Hello BigLeagueSlider.

You write:
“Let's be honest now. You cannot make a comparison between the V-22 and your PatATi concept. The V-22 has a MTOW of over 60,000lbs, has a max cruising speed of over 250kts, has a flight ceiling of 25kft, and can carry 32 troops.”


You can always make comparisons, provided you are not breaking the physical laws.


Post #60, for the Ossprey (Bell Boeing V-22):
a pair of counter-rotating propellers of 11.6m diameter each,
a pair of engines providing 6,150 bhp each,
a maximum take-off weight of 27,400Kp,
a range of 1,627Km,
a maximum speed of 509Km/h.

Post #60, estimation for the PatATi Portable Flyer:
a pair of counter-rotating propellers of 1m diameter each,
an 800cc PatATi Opposed Piston engine,
a take-off weight of 100Kp,
a range of 300Km,
a maximum speed above 200Km/h.

"Disk loading" of the PatATi : half of the "disk loading" of the Ossprey.


Imagine a scale-down version of the Osprey V-22, capable for carrying a single person.
Does it make the comparison "honest"?

Then eliminate the fuselage of the scaled-down Osprey; Yves Rossy / Jetman with his Jetpack proves in practice, beyond reasonable doubt, that the human body is a first class fuselage: functional and controllable, just like the bodies of the birds, bats and bugs.

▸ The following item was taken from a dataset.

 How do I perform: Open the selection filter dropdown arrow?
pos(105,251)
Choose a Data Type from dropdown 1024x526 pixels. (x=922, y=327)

With a thrust of only 88 kilos, Rossy makes wonders in the air: the pilots of the conventional airplanes flying in formation with Rossy cannot believe what they see.

Obviously a Portable Flyer is for carrying a single person, or two during a rescue; nothing to do with the few dozens of the Osprey.

With the pilot of a Portable Flyer being into the air stream, a cruising speed above 300Km/h would be unpleasant (yet a 400Km/h speed for a few seconds, say at diving like a hawk or during an emergency, would be an interesting experience). It is still less than Osprey's.

Similarly for the take-off weight and the flight ceiling. The weight of the PatATi Portable Flyer is more than 200 times lower; and it does not need to fly at such altitudes.


For the rest, they are two substantially similar flying machines:
A pair of counter-rotating synchronized propellers provides the thrust in both of them; they both can take-off and land vertically lifting at least one person, they both can fly horizontally at high speeds and good mileage, they both can hover when required.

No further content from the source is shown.